RECORDS SUPPLIED ::

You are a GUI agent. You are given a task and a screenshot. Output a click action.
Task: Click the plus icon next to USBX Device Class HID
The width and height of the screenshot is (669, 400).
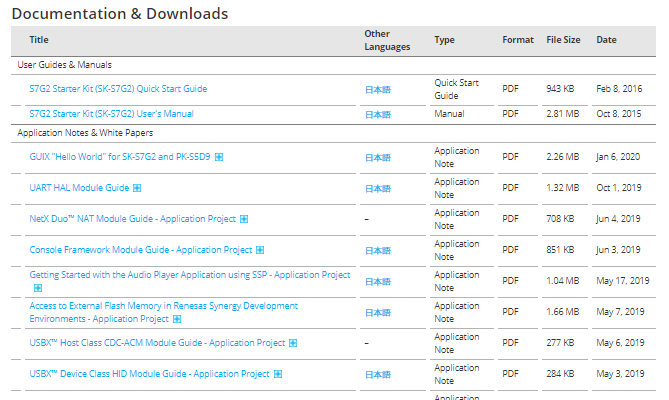tap(278, 374)
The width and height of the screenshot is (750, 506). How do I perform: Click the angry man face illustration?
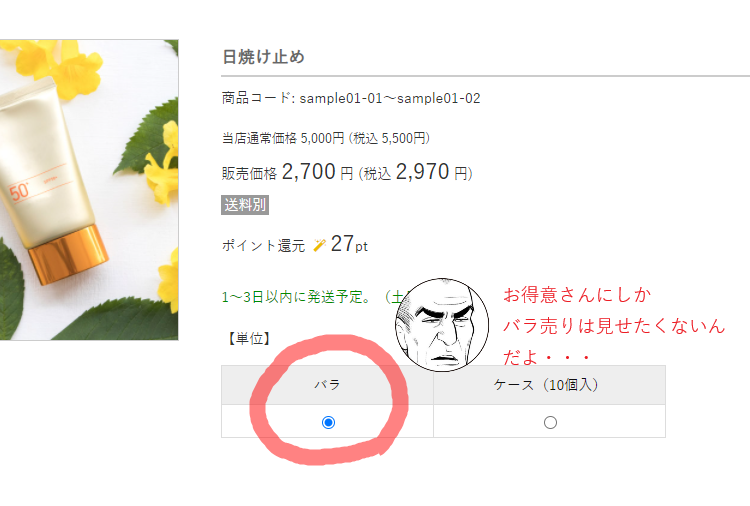click(442, 325)
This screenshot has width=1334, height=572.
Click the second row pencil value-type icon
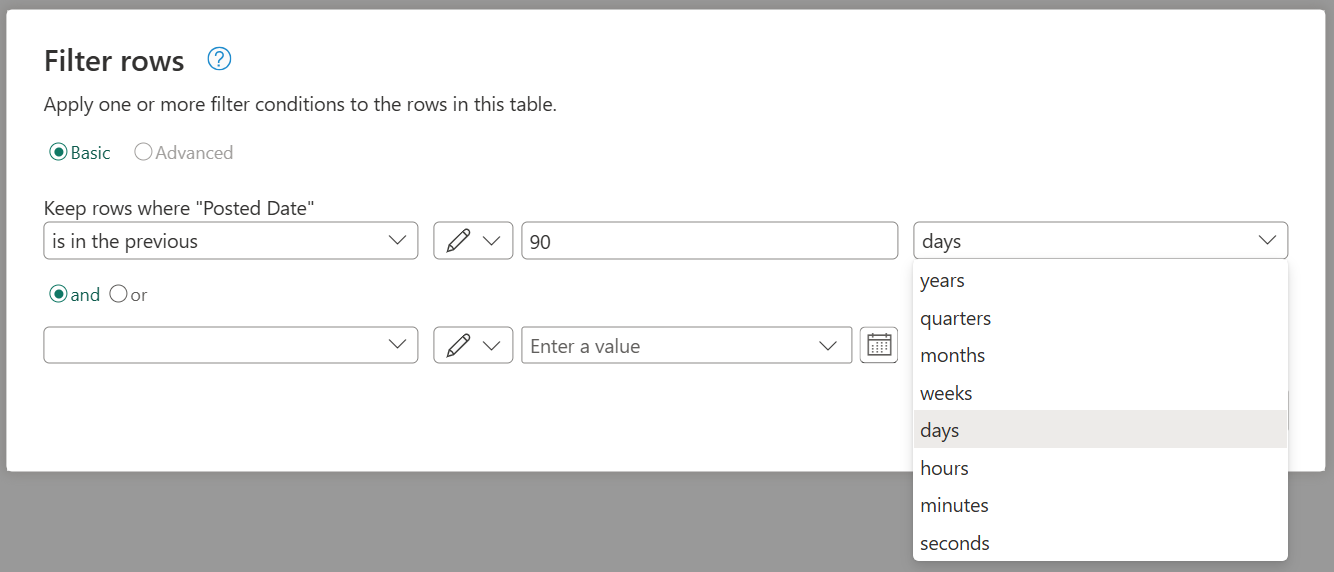click(x=459, y=345)
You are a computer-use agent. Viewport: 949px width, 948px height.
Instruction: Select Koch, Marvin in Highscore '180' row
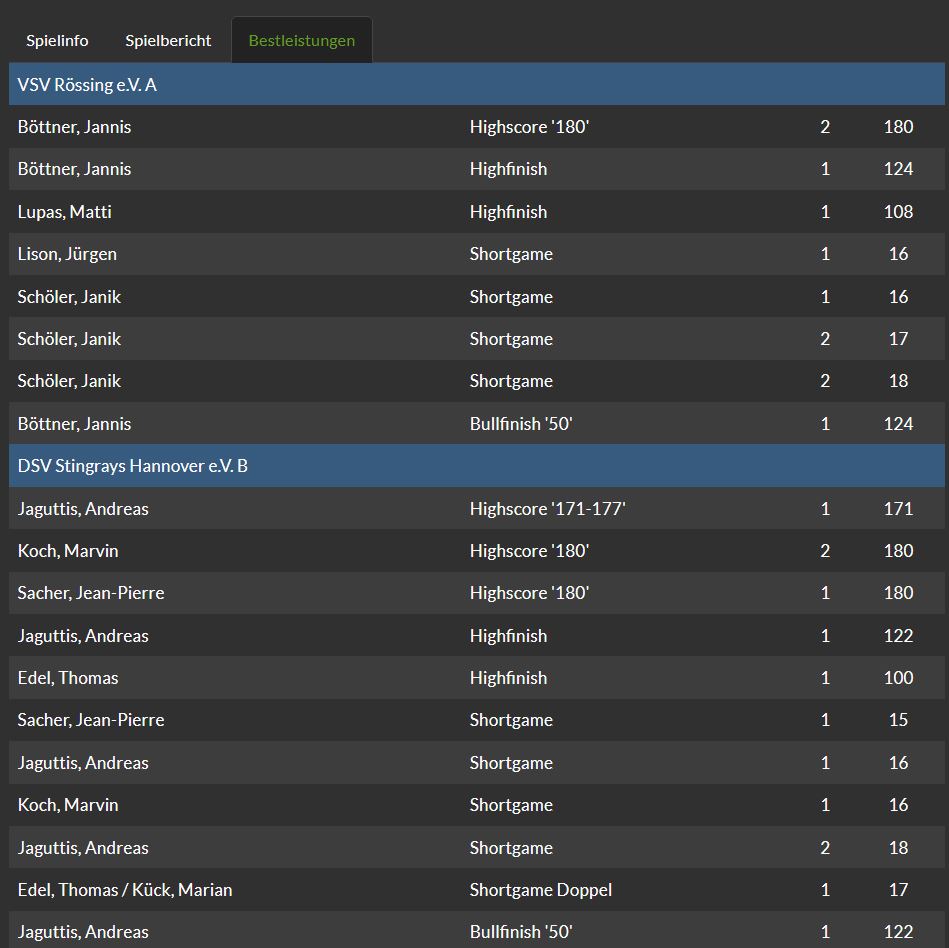pyautogui.click(x=68, y=551)
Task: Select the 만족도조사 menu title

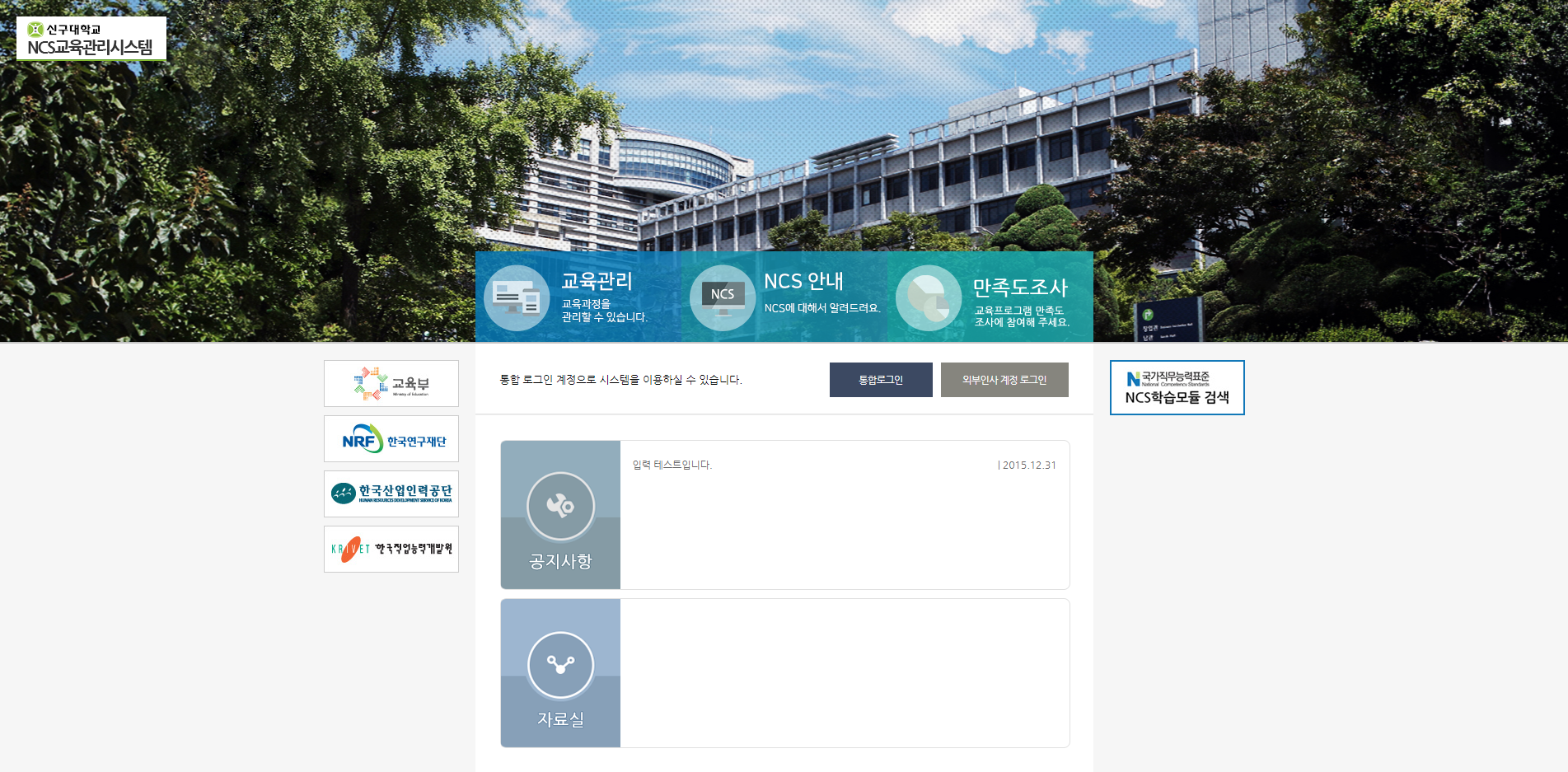Action: pyautogui.click(x=1020, y=288)
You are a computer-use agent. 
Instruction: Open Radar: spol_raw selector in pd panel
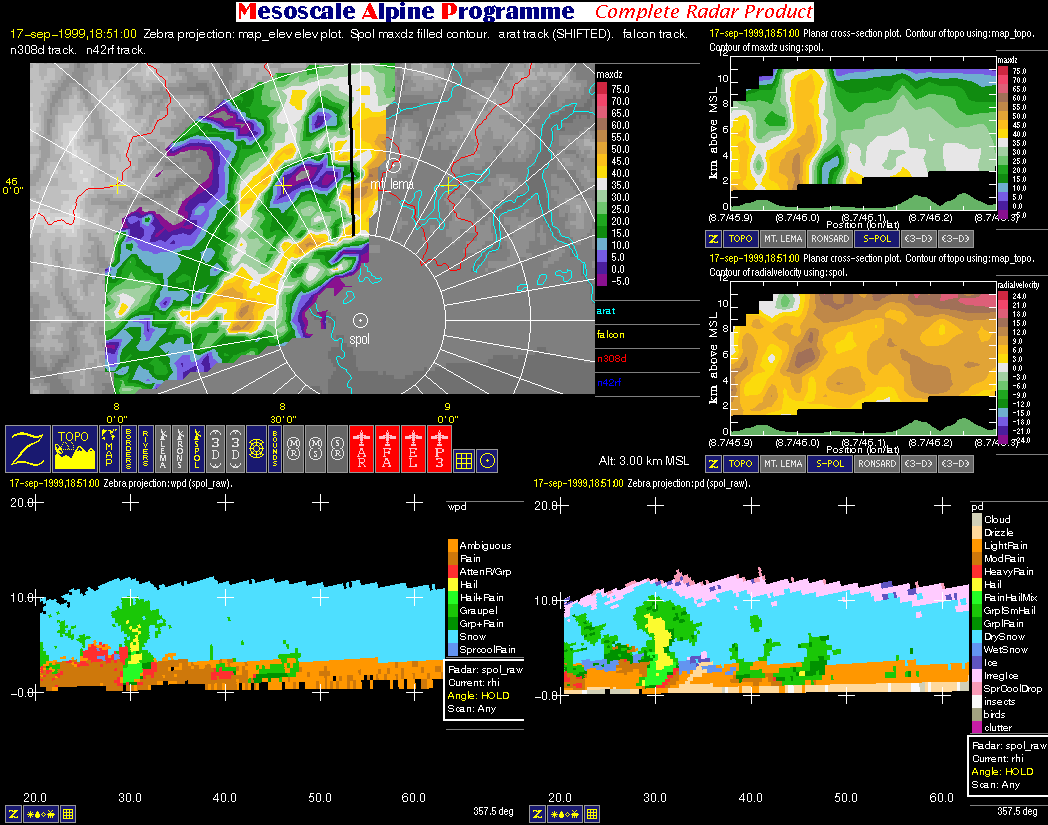click(1008, 745)

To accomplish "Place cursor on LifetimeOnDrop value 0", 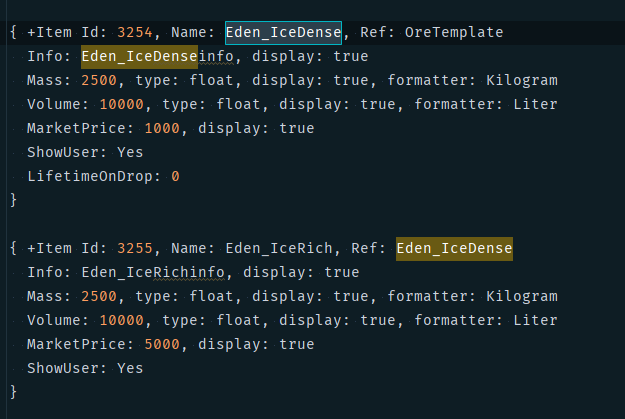I will tap(175, 176).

AIM :: Display each line of the data above that contains the string "screenshot", copying every such line in full.

SOLUTION FOR THIS PROBLEM ::
You are a GUI agent. You are given a task and a screenshot. Output a click action.
The width and height of the screenshot is (669, 400).
The width and height of the screenshot is (750, 506). How do I perform: Click the angry man face illustration?
This screenshot has width=1334, height=572.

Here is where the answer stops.